:: Provided text

One small group of three rode out to Fort Davis on Wednesday, with the balance of the riders trickling in on Thursday. A Wednesday arrival allowed the three GS riders to explore Big Bend Ranch State Park, where they had to make a critical decision - straight ahead, or turn right and look for bandidos?

Since all of the club’s attendees had arrived in Fort Davis by Thursday evening, club members broke up into both small and large groups to cover a lot of territory on Friday. The touring riders rode into and around and through Big Bend National Park, Study Butte, Terlingua, Presidio, and environs – they had a lot of miles to cover and asphalt to experience!

Meanwhile, the “off-road” crowd formed into one of the larger groups (six riders) and went looking for their nirvana – where the “pavement ends”!

By the time the group finally returned to the motel Friday evening, the question on everyone’s mind was, “how many riders does it take to fix a flat?”. The answer is obviously, “too many”!

After riding all day, the evenings offered club members the chance to meet for war stories, drinks, and dinner (and maybe the odd bike repair). At dinner time, some opted for the market next door, some the Drugstore, a fair number for the uppity Blue Mesa Bar and Grill (emphasis on “bar”), and at least one or two had dinner right out of their panniers.

Saturday offered another day to explore the region, so riders took off in all directions. While it apparently didn’t suit everyone’s tastes, this group of the “Grateful Eight” opted to ride to the beautiful Cibolo Creek Ranch near Shafter for a catered lunch:

The club’s new officer corps all participated in the weekend’s riding and festivities… some would say planning and leading the effort, while others would say just hanging around. We were happy to have had several new members take their inaugural ride with the club, including Marty Richardson, Winston Cundiff, Ron Pearrow and wife Dorothy, and John Sires and brother Jerry. Rich Tallman brought his son Eli along for the first (but hopefully not last) time. Between members and guests, we had a total of fifteen attendees - not bad for our return to club rides and Big Bend after a two-year hiatus!

Bikes were starting up at zero-dark-thirty Sunday morning, so some riders were obviously eager to get on the road back to Austin. Others were not so eager and pulled out of the parking lot after daylight. Maybe one took a wrong turn (is the Davis Mountains scenic loop, ridden clockwise or counterclockwise?? It apparently makes a difference!), and finally woke up in Arizona.

::::

■ Questions on the material:
**a.** Please transcribe the part of the Fort Davis ride report that opens with the words containing "The club’s new" and closes with "a two-year hiatus!".
**b.** According to the Fort Davis ride report, where did the "Grateful Eight" ride on Saturday for a catered lunch?
**c.** Take the Fort Davis ride report further, starting after its last sentence.
The rows after this are separate material and have nothing to do with the Fort Davis ride report.

:: Recorded data

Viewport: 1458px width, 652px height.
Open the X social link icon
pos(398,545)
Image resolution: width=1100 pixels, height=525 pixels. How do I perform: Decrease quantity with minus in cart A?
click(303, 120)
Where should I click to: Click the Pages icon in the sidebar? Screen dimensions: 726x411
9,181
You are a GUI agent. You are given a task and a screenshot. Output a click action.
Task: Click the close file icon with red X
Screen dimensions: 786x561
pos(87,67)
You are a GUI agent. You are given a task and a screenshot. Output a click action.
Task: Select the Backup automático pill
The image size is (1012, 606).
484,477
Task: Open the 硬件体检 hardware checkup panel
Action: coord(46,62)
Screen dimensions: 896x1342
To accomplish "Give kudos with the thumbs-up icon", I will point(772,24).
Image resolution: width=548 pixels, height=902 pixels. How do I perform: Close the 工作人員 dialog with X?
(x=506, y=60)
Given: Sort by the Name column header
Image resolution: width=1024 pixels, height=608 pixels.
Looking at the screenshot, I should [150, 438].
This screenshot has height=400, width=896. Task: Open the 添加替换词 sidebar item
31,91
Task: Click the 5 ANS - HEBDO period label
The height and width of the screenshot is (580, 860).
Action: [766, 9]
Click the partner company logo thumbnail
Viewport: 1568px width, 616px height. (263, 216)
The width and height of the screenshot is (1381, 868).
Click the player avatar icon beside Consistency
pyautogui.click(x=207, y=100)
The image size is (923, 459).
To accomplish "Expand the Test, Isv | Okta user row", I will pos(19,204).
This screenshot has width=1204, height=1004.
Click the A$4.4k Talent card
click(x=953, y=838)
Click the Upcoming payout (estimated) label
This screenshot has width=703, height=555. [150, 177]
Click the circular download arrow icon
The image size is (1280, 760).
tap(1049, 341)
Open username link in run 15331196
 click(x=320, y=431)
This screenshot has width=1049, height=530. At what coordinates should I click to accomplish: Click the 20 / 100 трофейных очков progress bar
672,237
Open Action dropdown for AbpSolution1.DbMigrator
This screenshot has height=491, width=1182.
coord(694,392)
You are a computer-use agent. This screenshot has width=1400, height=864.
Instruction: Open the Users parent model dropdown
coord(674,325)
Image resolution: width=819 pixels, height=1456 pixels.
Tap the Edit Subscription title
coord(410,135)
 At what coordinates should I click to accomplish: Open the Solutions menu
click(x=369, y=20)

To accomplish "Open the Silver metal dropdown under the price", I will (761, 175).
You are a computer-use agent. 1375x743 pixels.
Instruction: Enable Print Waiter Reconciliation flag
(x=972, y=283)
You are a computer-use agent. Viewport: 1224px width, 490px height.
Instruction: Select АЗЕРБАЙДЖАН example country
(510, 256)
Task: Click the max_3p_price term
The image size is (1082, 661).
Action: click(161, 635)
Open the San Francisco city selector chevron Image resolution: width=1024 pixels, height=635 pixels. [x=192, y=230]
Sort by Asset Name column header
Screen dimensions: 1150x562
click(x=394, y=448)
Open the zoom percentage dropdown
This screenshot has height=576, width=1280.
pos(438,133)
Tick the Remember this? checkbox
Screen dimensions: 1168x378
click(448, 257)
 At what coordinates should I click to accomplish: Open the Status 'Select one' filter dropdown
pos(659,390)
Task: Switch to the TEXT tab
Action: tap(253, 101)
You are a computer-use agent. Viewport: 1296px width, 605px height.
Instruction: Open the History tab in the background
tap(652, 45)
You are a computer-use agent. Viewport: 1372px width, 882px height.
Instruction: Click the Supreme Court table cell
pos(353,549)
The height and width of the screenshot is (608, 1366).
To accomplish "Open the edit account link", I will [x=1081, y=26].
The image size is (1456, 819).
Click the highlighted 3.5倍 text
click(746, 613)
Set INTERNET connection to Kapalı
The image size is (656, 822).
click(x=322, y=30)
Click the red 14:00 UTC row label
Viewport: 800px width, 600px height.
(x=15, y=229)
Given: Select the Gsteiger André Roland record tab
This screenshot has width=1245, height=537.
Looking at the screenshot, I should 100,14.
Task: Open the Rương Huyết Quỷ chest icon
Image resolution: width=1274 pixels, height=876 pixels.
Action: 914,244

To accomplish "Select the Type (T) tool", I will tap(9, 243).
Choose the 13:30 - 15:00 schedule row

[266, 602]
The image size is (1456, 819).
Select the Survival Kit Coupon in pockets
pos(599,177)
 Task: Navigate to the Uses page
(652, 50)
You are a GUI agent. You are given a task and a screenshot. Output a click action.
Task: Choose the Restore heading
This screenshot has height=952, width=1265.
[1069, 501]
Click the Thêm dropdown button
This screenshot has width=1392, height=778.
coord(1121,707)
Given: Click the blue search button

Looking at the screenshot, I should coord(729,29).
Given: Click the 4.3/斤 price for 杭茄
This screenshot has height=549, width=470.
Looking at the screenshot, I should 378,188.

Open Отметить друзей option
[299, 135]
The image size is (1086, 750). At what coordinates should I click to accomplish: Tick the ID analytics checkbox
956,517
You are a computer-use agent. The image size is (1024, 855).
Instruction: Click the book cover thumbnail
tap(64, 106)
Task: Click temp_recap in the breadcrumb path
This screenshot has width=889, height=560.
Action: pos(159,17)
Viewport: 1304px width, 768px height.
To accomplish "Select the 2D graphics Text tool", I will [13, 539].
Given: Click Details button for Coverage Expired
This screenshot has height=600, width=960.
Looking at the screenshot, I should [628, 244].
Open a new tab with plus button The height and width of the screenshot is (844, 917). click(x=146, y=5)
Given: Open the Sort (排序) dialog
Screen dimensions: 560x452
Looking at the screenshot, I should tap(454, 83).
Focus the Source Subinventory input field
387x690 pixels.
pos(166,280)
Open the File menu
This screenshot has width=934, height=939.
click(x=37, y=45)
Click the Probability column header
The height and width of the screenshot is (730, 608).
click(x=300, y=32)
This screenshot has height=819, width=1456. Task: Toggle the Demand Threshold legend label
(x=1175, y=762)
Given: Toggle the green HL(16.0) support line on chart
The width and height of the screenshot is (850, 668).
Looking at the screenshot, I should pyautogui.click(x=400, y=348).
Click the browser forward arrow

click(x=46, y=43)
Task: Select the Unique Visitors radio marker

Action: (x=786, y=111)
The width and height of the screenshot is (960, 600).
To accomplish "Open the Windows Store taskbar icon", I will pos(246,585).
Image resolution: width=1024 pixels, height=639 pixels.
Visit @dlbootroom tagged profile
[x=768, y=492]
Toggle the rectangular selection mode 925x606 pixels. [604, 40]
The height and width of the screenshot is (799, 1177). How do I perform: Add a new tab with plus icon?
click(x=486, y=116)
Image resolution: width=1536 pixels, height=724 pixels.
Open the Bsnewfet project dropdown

::::

■ Task-by-task answers:
**a.**
The club’s new officer corps all participated in the weekend’s riding and festivities… some would say planning and leading the effort, while others would say just hanging around. We were happy to have had several new members take their inaugural ride with the club, including Marty Richardson, Winston Cundiff, Ron Pearrow and wife Dorothy, and John Sires and brother Jerry. Rich Tallman brought his son Eli along for the first (but hopefully not last) time. Between members and guests, we had a total of fifteen attendees - not bad for our return to club rides and Big Bend after a two-year hiatus!

**b.** The Cibolo Creek Ranch near Shafter.

**c.**
Until we do it again, Vaya con Dios. Where do you want to ride this fall, and who’s in?


  1. Art Zeitz

    Great recap by new officer Mike McCrary. It was a great time with almost perfect conditions, save for more wind than ideal. Often the case out there. Especially nice to have the new members along.

    One takeaway for me was the aversion so many have to I-10. Yes, I prefer other ways and almost always use them on the outbound leg, the trip’s Honeymoon. But so often on the return leg our mind is already home and we just want to get the rest of us there ASAP. I would submit that, in this situation, opting to avoid I-10 between Ft. Davis (or anywhere in the TransPecos) and the Austin area is akin to choosing connecting flights over the direct one. Especially the section from Ft. Stockton to Junction, where it benefits many to angle north or south. Granted, having a specific goal like Seminole Canyon–Olie and Mary, bet it was great–is different.

    Prettier than most, this section of superslab ain’t so bad. It’s fun to have mile markers and do calculations in one’s head to occupy the mind. The sublime time/distance carousel. No connections, straight through.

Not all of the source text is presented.